Source material:
++++
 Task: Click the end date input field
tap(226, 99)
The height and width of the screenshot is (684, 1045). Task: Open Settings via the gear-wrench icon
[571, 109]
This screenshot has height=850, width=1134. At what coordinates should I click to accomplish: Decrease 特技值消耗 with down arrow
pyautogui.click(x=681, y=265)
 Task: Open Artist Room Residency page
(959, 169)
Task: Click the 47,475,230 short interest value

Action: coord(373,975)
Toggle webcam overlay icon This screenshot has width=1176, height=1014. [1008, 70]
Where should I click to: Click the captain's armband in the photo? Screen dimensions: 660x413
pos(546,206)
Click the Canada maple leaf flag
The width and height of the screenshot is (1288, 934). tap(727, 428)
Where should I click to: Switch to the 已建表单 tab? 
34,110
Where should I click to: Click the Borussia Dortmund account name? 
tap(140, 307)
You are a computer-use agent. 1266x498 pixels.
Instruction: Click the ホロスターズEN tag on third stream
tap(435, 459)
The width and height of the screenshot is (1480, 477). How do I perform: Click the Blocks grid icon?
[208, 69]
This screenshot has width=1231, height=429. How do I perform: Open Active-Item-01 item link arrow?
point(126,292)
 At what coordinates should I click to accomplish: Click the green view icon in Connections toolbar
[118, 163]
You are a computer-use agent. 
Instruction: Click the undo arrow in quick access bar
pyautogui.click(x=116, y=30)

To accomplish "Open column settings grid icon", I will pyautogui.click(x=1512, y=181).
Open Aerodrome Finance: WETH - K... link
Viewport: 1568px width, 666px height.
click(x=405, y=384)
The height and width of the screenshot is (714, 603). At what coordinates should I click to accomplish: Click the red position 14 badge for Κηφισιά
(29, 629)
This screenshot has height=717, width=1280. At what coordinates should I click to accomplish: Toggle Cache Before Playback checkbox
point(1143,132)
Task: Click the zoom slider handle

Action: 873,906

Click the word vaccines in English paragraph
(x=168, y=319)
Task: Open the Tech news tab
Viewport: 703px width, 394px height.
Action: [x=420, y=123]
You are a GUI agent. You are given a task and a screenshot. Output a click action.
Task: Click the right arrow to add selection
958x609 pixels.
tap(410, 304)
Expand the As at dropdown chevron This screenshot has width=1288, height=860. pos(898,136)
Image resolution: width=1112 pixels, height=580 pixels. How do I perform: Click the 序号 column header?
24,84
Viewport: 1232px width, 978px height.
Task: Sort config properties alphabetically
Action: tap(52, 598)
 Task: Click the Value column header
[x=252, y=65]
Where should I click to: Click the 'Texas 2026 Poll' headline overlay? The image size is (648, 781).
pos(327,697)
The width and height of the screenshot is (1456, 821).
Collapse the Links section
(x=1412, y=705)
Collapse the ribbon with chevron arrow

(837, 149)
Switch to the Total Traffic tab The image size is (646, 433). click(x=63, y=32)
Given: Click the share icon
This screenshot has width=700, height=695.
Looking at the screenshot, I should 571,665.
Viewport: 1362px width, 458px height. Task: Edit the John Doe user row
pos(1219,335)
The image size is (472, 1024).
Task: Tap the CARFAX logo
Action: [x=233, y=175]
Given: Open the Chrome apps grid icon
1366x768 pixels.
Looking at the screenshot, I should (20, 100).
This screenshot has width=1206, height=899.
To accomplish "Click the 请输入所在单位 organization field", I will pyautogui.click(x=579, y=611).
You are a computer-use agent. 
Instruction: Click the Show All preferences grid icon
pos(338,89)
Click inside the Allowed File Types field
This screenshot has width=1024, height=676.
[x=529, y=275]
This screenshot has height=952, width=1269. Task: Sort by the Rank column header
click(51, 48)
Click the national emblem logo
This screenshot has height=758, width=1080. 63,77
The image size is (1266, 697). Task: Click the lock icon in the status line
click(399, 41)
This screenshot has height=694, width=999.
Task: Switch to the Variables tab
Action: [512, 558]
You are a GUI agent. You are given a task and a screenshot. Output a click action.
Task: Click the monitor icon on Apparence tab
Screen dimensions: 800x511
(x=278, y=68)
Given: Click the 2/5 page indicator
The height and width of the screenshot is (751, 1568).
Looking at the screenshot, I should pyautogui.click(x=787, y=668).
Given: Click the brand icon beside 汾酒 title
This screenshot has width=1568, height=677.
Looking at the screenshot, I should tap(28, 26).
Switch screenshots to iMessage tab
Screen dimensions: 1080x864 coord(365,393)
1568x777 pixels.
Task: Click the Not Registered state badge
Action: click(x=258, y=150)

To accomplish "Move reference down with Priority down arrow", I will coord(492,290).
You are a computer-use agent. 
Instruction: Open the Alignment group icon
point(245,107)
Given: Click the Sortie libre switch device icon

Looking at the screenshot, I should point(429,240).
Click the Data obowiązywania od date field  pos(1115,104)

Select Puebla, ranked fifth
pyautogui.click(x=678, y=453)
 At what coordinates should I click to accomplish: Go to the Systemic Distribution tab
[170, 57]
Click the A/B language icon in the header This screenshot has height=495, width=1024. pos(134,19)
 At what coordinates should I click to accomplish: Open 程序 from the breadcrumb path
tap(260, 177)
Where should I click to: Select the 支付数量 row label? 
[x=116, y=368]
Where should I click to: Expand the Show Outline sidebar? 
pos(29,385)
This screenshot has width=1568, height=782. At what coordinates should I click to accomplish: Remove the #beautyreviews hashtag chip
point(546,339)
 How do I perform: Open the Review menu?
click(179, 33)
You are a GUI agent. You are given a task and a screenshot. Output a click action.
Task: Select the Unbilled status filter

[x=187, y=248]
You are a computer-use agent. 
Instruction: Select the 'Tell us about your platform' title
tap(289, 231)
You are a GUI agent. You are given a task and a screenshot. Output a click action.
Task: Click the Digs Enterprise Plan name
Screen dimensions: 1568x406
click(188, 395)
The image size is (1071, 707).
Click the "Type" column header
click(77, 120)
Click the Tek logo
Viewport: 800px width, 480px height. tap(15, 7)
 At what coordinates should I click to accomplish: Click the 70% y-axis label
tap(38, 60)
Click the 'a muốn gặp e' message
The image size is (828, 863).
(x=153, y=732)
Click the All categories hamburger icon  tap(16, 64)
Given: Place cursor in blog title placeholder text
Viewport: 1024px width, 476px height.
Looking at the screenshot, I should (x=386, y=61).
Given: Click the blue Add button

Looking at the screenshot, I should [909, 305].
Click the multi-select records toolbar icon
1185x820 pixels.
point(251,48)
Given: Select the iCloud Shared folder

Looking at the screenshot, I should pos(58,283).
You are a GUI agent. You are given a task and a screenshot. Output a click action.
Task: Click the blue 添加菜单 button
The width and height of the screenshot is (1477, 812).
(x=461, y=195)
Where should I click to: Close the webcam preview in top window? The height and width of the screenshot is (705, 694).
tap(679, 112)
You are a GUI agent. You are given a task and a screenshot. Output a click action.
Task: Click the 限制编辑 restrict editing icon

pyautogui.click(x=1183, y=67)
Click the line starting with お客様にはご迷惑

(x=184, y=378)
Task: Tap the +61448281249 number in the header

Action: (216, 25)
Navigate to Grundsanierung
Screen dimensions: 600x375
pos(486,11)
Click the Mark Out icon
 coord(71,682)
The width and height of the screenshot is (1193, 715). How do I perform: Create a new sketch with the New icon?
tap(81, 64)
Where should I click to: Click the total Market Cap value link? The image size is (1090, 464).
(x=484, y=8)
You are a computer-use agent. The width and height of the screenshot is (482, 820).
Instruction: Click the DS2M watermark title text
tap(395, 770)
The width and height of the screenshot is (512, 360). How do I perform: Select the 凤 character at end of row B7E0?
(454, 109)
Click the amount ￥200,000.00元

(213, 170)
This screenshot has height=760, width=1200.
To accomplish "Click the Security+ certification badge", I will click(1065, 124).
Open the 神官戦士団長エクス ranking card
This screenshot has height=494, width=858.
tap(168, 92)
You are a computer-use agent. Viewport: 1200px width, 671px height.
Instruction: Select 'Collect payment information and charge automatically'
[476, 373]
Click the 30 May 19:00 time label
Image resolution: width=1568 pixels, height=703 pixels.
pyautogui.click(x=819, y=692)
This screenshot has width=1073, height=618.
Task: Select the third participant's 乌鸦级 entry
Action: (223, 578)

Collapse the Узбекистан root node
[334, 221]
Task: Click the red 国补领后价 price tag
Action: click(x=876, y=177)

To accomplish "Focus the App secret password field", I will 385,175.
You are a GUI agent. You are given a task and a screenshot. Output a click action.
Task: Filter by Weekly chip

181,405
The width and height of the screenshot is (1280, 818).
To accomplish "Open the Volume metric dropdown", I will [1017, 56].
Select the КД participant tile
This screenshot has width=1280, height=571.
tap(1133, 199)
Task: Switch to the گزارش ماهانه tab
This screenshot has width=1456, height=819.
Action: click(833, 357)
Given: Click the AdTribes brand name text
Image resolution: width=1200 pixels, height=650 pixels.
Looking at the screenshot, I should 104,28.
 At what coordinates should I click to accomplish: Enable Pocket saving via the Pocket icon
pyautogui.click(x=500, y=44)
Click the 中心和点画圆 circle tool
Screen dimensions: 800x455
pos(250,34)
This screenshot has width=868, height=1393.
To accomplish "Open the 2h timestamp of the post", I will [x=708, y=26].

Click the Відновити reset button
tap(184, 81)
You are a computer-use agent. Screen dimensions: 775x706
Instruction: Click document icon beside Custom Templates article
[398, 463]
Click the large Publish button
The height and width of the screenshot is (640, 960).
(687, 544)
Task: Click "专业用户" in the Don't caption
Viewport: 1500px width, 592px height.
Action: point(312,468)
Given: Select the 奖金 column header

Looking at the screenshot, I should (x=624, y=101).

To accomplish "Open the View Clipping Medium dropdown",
++++
Work task: Scan the entries above and return each line that holds "brand".

Task result:
Given: Click the brand icon beside 汾酒 title
Given: Click the AdTribes brand name text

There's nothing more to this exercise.